- The Washington Times - Tuesday, May 18, 2021

The governments of Mexico and Canada are taking the first tentative steps to reopen their borders to the U.S. that have been shut down by the global coronavirus pandemic, complicating both business and personal cross-border ties.

The Reuters news agency reported Tuesday that Mexican Foreign Minister Marcelo Ebrard said he hoped that travel restrictions between the U.S. and Mexico imposed due to COVID-19 could be gone by the end of the summer.

The statement comes a day after reports that the government of Canadian Prime Minister Justin Trudeau is also exploring ways to reopen the long border with the U.S. that has been limited to “essential travel” for more than a year. The discussions are said to be preliminary, and Ottawa is expected to extend the current restrictions on U.S. travel due to expire soon as it formulates a policy on opening.

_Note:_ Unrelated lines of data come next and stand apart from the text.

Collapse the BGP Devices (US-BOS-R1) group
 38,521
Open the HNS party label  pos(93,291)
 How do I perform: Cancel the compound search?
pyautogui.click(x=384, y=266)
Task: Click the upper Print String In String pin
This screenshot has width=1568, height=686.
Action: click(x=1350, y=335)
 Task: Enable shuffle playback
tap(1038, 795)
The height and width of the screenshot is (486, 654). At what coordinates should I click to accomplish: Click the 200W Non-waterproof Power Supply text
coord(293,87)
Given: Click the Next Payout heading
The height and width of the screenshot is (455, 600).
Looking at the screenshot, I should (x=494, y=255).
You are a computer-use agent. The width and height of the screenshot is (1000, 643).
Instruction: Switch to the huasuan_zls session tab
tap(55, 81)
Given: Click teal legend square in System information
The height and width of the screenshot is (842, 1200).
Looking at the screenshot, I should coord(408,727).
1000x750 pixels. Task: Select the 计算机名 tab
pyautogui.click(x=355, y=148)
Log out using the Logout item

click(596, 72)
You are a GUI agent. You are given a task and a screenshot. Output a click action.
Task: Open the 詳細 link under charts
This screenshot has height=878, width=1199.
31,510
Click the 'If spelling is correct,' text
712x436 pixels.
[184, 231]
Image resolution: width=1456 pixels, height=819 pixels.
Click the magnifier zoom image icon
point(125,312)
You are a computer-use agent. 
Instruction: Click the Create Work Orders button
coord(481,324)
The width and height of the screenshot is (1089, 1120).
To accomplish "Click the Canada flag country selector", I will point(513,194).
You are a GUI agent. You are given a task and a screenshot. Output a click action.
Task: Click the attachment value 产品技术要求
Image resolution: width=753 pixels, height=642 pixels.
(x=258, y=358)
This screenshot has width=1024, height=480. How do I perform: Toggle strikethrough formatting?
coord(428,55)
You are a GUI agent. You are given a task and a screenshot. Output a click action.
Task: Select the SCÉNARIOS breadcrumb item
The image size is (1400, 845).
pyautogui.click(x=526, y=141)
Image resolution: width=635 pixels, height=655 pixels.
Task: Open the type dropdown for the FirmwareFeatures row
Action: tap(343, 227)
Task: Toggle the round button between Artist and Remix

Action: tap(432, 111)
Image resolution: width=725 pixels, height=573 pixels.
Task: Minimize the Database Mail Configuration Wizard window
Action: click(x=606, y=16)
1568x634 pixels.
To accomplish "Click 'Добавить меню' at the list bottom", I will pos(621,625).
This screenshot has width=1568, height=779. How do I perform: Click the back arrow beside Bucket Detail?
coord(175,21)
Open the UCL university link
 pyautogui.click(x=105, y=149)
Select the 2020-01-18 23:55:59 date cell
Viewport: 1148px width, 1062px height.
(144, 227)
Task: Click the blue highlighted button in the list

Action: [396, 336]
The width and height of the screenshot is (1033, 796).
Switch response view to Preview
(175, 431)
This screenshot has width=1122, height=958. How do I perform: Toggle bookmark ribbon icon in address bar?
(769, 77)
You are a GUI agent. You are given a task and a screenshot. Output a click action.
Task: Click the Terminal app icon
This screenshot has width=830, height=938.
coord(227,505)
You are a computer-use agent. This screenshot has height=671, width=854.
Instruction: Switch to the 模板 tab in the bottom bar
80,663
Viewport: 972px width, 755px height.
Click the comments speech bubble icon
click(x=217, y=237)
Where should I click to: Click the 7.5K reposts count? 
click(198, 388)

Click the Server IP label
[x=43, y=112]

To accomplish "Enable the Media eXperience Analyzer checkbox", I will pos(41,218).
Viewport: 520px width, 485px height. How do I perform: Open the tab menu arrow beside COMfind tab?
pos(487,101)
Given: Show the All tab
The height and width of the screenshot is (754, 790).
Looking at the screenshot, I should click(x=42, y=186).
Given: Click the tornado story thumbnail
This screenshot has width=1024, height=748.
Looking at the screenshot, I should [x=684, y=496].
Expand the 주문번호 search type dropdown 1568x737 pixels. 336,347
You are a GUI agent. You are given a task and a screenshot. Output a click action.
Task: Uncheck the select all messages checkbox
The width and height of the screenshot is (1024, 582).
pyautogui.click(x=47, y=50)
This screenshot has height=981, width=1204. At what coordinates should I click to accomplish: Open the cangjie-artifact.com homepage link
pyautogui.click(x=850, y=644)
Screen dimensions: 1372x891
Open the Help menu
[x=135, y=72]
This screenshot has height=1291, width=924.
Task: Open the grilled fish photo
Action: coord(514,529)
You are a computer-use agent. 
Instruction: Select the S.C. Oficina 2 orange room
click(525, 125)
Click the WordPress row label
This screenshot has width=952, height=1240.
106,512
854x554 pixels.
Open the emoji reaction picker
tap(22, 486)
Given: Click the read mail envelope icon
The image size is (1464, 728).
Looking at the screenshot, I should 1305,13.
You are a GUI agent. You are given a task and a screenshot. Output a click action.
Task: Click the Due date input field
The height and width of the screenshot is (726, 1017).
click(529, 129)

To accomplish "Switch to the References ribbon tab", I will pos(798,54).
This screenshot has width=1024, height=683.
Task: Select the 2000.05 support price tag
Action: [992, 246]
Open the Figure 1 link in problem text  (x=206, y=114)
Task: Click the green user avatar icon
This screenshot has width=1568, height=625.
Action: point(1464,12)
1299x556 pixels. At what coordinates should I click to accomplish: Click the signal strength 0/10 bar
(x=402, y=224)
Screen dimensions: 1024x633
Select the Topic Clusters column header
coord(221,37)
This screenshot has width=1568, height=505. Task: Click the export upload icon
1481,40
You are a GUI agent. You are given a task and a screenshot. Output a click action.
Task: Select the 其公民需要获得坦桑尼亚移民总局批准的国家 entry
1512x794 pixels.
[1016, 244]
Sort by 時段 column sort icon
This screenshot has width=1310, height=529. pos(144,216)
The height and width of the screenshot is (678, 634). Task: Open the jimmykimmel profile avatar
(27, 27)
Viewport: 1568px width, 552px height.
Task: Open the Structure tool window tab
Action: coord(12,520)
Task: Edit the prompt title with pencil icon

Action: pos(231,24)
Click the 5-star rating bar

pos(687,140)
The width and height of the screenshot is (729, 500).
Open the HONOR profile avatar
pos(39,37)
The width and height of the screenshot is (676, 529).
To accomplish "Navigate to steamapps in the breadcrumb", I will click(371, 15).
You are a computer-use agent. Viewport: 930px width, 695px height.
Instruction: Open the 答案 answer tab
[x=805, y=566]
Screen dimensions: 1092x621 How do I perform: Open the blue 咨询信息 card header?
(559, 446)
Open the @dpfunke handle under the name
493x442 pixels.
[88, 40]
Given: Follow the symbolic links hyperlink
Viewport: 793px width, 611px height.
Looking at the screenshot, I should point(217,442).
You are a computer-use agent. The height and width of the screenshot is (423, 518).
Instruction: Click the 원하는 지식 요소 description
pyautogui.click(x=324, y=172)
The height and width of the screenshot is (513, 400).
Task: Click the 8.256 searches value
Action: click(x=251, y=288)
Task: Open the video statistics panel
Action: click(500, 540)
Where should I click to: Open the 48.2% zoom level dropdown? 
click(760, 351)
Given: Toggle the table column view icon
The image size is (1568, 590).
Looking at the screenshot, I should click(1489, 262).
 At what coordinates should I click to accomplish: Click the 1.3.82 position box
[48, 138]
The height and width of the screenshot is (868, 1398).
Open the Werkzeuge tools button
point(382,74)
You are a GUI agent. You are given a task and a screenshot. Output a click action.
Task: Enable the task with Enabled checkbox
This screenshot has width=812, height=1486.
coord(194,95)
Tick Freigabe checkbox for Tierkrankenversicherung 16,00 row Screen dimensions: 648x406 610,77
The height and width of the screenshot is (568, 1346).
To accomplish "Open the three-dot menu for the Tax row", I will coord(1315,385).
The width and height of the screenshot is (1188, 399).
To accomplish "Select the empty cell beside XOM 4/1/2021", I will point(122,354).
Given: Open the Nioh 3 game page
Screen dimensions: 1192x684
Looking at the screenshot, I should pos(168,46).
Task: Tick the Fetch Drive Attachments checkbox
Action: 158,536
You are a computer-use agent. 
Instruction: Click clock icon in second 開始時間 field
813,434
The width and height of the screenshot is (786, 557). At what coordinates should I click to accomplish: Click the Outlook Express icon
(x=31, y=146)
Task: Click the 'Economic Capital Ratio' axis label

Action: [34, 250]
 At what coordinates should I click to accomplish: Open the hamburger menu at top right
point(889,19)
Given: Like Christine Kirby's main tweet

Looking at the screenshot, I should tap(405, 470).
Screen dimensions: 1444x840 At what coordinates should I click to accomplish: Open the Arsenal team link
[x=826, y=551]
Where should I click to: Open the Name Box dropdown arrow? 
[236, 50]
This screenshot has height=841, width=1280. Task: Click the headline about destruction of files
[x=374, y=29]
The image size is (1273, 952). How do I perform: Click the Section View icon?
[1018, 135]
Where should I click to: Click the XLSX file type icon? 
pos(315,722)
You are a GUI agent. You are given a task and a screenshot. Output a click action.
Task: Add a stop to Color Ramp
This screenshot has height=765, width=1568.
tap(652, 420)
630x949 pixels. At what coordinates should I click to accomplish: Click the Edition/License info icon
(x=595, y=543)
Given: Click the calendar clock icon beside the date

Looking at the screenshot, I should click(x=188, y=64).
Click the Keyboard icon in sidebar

Canada was credited with limiting the impacts of the global pandemic in its early stages last year, but the country has been hit by a nasty third wave of the virus, and its vaccination program faced severe early supply problems and has lagged far behind that of the United States.

Bloomberg News, which first reported the Canadian discussions over easing the travel restrictions, cited unnamed sources who said one option would be to move to drop the current mandatory testing and 14-day quarantine that U.S. and Canadian travelers now face when they cross the border.



The Canadian economy is deeply dependent on the U.S., both as an export market and for tourism.